Sabrina meremas jemarinya gugup. Setelah sekian lama menjadi jobseeker, akhirnya ia harus menghadapi satu tes yang menjadi momok menakutkan bagi para pencari kerja, Interview.
“Mau kemana?” tanya Bu Fenti saat melihat Sabrina mengeluarkan sepeda motornya. Ibu itu kepo sekali, sih?!
“Rapi banget? Tumben?” komentarnya lagi setelah merasa diacuhkan oleh Sabrina.
Bu Fenti penasaran karena hari ini penampilan Sabrina terbilang berbeda. Biasanya, Sabrina selalu mengenakan daster jika hendak ke warung atau mengenakan celana jeans dengan kemeja jika hendak pergi main. Duh Bu Fenti sampai hafal style yang sering kugunakan!
Berbeda kali ini, Sabrina mengenakan blazer berwarna hitam dengan dalaman blouse berwarna cream serta dasi pita berwarna senada..
“Mau interview kerja, Bu,” Sabrina berusaha menjawab seramah dan sesopan mungkin walaupun sebenarnya ia merasa gondok akan kekepoan yang Bu Fenti tunjukkan.
“Oh iya? Masa? Bohong, ah,” jawaban Bu Fenti membuat Sabrina membelalak. “Pasti mau main. Nggak usah malu, Mbak, pakai pura-pura mau interview kerja,” Bu Fenti mencemooh. “Sampai segitunya…”
“Haha, ngapain bohong atuh, Bu. Ini beneran, saya mau interview kerja,” Sabrina terkekeh. Ingin kuselotip mulutnya!
“Ya sudah kalau malu mengakui. Hati-hati mainnya, jangan pulang malam-malam,” ujarnya sambil melambai masuk ke dalam rumah. Bu Fenti menutup pintu dengan keras.
”What the- Hah! Ada masalah apa sih Ibu itu?!” Sabrina mendengus kasar. Bu Fenti memang seperti itu, ‘kan? Respon apalagi yang bisa kuharapkan dari tetangga julid seperti dia?
Sabrina menaiki sepeda motor maticnya dan melesat menuju Barilga Group, perusahaan dimana Lia bekerja -dan akan resign tidak lama lagi-. Pagi ini, Lia meminta Sabrina untuk datang ke kantornya. Katanya, bosnya akan menginterview Sabrina secara langsung. Dengan menenteng amplop cokelat berisi berkas lamaran kerja, Sabrina masuk ke dalam sebuah gedung perkantoran yang menjulang tinggi. Begitu ia masuk ke dalam gedung, Security langsung menyapanya.
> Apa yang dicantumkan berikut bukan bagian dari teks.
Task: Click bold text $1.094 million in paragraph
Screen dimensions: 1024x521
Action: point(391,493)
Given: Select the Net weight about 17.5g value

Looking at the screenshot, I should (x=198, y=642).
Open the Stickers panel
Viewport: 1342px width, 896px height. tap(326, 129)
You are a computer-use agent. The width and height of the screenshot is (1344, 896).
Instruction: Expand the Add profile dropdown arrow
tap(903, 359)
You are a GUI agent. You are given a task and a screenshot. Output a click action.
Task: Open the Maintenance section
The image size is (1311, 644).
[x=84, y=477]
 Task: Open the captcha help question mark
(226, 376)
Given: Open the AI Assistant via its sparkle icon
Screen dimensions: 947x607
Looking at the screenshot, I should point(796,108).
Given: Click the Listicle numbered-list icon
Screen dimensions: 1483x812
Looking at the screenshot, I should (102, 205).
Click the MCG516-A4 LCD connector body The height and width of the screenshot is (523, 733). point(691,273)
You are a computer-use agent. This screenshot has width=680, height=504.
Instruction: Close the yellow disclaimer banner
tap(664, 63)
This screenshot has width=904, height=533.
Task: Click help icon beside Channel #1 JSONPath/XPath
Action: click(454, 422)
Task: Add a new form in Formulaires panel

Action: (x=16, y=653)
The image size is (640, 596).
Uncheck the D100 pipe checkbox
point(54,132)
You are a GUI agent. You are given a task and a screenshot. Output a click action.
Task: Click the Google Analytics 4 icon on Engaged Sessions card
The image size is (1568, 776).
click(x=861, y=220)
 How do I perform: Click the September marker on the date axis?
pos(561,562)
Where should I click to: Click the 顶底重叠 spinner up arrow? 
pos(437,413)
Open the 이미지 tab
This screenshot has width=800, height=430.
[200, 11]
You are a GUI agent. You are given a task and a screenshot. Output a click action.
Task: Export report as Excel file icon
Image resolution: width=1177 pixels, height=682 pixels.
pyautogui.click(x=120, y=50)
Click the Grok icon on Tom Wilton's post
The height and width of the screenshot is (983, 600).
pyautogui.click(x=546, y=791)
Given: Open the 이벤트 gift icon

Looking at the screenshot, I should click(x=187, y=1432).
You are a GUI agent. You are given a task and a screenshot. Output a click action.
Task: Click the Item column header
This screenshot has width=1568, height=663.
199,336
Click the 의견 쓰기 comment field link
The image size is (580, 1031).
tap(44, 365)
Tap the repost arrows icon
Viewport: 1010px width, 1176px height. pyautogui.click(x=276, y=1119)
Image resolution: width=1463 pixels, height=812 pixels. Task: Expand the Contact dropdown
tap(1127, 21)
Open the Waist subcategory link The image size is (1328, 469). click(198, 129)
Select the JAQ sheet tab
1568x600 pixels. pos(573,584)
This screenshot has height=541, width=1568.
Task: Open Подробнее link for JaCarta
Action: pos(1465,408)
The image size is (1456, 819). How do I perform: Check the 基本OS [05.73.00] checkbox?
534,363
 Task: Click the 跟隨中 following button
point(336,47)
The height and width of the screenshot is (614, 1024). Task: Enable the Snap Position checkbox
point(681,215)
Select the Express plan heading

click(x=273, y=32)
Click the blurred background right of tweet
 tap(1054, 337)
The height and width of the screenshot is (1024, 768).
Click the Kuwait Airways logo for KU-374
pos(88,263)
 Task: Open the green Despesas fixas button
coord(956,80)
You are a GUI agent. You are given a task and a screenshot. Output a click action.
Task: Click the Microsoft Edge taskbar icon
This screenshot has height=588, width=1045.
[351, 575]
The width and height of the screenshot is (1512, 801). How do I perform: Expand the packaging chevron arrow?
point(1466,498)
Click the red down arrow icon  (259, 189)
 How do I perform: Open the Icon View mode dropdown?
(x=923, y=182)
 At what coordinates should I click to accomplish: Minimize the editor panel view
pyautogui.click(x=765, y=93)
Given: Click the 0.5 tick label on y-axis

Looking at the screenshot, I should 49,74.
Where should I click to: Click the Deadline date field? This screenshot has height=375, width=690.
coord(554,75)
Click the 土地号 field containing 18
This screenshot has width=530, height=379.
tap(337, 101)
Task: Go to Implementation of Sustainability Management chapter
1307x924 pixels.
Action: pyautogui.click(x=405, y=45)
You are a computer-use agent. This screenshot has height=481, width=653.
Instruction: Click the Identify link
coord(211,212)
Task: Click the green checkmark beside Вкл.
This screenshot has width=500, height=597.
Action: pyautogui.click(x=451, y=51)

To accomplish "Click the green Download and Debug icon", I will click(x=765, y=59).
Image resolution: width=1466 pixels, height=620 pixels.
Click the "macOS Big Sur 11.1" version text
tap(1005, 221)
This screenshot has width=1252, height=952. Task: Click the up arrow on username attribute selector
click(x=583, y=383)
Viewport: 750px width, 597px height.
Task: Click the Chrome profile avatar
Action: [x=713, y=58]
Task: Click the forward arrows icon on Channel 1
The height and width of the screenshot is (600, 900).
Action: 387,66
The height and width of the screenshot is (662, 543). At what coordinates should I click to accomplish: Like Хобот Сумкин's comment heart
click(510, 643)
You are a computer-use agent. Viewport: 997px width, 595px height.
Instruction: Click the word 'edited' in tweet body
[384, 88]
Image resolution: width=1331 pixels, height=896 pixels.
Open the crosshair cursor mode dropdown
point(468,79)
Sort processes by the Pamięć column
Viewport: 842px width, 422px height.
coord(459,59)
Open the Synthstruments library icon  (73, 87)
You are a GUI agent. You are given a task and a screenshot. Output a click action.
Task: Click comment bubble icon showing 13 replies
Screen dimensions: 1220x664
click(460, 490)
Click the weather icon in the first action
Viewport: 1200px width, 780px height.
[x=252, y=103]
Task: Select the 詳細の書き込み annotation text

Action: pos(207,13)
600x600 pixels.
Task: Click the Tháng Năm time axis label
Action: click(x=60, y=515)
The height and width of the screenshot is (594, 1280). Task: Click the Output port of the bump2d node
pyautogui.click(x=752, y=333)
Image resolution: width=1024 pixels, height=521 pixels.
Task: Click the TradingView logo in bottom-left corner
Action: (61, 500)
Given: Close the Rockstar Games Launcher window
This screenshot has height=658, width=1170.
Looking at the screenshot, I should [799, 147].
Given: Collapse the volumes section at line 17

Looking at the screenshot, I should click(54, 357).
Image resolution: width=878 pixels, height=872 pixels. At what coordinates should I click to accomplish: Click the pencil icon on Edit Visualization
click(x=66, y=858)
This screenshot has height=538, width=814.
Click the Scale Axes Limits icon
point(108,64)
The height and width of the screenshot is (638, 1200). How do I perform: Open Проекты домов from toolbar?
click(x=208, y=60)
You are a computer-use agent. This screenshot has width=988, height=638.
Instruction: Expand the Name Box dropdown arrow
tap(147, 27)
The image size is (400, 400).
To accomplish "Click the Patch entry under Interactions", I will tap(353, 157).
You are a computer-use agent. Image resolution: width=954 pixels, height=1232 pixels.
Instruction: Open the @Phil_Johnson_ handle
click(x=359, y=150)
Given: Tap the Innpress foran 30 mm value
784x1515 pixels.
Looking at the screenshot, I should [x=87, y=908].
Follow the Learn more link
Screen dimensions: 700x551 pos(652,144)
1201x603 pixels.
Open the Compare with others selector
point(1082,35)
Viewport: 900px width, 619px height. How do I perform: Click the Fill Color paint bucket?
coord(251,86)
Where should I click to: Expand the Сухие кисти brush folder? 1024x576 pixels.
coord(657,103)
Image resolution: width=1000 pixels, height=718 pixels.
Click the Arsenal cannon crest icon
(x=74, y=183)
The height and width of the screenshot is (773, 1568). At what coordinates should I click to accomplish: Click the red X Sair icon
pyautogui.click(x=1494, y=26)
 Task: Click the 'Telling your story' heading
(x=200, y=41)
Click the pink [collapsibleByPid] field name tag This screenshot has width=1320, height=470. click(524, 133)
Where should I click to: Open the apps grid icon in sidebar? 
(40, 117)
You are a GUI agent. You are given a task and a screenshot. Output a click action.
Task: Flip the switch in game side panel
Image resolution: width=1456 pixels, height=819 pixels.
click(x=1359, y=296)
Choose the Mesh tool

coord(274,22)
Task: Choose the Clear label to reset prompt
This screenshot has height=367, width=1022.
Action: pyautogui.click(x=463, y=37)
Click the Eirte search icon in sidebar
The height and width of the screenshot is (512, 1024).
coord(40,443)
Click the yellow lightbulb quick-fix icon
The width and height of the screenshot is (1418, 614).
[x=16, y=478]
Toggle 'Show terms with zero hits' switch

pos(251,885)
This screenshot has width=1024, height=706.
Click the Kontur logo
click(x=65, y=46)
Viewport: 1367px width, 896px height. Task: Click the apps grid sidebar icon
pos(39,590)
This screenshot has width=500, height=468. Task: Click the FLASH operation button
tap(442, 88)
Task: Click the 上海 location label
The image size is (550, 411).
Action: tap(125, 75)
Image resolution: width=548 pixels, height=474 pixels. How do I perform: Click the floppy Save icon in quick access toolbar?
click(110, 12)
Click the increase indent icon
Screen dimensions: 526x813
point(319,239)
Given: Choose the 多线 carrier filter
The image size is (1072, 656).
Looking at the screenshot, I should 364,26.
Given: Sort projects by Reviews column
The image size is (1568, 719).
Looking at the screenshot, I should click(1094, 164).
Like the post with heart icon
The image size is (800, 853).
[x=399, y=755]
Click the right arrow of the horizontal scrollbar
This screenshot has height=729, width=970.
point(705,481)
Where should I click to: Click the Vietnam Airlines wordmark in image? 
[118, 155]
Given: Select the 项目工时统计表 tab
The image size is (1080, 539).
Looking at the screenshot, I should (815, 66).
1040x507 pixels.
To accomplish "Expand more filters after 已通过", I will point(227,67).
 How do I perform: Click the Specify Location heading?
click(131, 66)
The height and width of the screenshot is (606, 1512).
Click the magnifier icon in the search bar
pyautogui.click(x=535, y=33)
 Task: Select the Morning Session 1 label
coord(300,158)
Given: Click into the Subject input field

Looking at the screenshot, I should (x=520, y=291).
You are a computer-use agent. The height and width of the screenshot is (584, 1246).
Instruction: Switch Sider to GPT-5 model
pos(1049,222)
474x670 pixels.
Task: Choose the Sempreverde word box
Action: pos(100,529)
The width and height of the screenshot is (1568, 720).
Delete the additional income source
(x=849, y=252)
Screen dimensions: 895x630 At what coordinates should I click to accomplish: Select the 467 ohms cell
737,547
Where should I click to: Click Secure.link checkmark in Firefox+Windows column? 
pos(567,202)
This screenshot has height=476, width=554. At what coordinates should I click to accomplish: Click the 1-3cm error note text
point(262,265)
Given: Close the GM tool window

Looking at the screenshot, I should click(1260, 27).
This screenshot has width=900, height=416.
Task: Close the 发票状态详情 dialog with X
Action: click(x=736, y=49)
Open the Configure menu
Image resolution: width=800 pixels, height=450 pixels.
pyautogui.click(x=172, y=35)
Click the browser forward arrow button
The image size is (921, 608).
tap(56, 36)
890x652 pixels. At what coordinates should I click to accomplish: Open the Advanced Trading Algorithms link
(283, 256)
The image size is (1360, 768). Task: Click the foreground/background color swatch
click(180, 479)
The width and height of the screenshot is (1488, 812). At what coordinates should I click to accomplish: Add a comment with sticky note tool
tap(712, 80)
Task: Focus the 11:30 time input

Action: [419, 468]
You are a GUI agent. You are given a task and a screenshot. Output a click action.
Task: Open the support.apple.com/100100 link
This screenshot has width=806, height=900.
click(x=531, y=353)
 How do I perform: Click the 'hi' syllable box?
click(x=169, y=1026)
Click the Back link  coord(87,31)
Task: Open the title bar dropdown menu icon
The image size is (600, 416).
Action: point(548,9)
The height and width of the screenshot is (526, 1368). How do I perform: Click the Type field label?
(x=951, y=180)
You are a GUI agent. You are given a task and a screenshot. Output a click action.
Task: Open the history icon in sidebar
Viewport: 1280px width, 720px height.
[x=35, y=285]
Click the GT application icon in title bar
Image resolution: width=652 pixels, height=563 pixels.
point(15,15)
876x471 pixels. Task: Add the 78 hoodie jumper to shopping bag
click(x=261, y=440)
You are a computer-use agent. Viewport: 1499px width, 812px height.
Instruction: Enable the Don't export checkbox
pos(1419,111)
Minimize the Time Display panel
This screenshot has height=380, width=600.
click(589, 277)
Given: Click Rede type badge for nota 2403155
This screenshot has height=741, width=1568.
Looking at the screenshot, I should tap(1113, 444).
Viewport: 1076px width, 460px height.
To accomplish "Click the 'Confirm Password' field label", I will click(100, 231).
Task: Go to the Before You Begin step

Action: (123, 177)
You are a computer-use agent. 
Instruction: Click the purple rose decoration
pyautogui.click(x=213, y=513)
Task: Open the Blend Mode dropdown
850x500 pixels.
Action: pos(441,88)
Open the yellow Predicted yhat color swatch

“Ada yang bisa dibantu, Bu?” tanya Security itu dengan ramah.
“Oh, iya! Mau cari Bu Lia, sekretaris Barilga Group,” jawab Sabrina
Security itu mengantar Sabrina menuju meja resepsionis dan mewakilinya mencari Lia.
“Selamat pagi, Bu. Saya Erika, resepsionis Barilga Group. Ada yang bisa saya bantu?” tanya Erika, si Resepsionis dengan ramah.
“Mau cari Bu Lia, Mbak. Ada perlu,” jawab Sabrina.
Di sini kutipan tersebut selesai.